The United States stopped minting majority silver coins (90% in silver weight) after 1964. Often you will hear junk silver referred to as "pre-1964" which means it was minted that year and earlier. These coins have real silver value.

The United States minted coins in several denominations since its origins as a country. While many coins were minted for a short period of time, were odd denominations or had staggered intervals of acceptance, the U.S. minted several well known coins for many years.

If some older silver coins are in your possession, it might do you well to know what to look for.

Silver dollars; dollar coin - the U.S. had silver dollars only until 1921. After that, there were a few odd silver dollar coins until the Eisenhower coin was minted in the late sixties. The Eisenhower did have a brief run with 40% silver content.
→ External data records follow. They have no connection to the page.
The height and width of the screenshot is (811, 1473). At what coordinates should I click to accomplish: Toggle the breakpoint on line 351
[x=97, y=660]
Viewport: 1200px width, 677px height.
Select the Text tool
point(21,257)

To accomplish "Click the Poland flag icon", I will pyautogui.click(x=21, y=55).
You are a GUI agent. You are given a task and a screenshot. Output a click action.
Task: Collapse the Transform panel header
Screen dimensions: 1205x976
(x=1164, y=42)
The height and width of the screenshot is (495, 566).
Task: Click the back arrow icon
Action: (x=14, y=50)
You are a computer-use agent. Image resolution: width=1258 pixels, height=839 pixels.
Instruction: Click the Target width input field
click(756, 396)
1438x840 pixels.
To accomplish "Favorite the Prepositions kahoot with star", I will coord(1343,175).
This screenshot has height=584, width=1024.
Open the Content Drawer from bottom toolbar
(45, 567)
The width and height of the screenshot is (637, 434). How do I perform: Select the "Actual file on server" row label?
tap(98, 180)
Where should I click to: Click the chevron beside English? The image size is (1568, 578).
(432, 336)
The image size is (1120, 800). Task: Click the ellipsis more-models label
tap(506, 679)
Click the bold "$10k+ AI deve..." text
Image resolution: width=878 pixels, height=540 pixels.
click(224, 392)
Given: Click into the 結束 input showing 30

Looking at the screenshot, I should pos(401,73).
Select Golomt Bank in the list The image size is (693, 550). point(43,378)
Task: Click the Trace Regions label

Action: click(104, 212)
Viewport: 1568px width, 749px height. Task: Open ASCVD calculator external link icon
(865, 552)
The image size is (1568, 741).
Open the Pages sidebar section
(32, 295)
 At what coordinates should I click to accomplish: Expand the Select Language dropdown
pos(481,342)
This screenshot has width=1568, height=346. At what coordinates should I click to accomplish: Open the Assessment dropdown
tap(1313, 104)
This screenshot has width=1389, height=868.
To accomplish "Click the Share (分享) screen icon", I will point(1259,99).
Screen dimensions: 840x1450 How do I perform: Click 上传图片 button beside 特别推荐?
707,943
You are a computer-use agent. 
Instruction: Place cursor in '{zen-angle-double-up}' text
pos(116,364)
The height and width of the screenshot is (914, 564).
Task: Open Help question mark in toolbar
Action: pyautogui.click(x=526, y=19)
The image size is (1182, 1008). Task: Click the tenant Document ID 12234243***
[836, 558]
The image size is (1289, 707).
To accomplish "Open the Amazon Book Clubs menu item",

Half dollars; fifty cent pieces, halves - the most popular junk silver coin in recent times. Found in the Franklin and Kennedy version, the half dollar has 90% real silver content. Only the 1964 Kennedy has 90% silver. 1965 to 1968 contain 40% silver content. Franklins used to be very common but are now rarely if ever seen in day to day transactions.

Quarter; quarter dollars; twenty five cent pieces; two bits - The Washington quarter has been minted in its current state since the 1920's. They are every bit as common as any other coin. All pre-1964 Washington quarters are 90% silver. Post-1964 quarters have only a trace amount of silver.

Dime; dimes; ten cent pieces - The dime, both the Roosevelt and earlier Mercury dime, contain 90% silver in pre-1964 years. The dimes are often found in change as they are nearly identical to the current dime minted post-1964. Junk silver dimes are a great find.

Other coins, nickels and pennies contain no silver with the exception of the "War Nickel". Minted during World War Two, these nickels contain 40% silver and can be found from time to time.

Anyone may have a hoard of junk silver coins waiting in their coin jar or ash tray at home. With silver constantly trading in the $10 to 12.00 range, it is worth your time to find some junk silver today.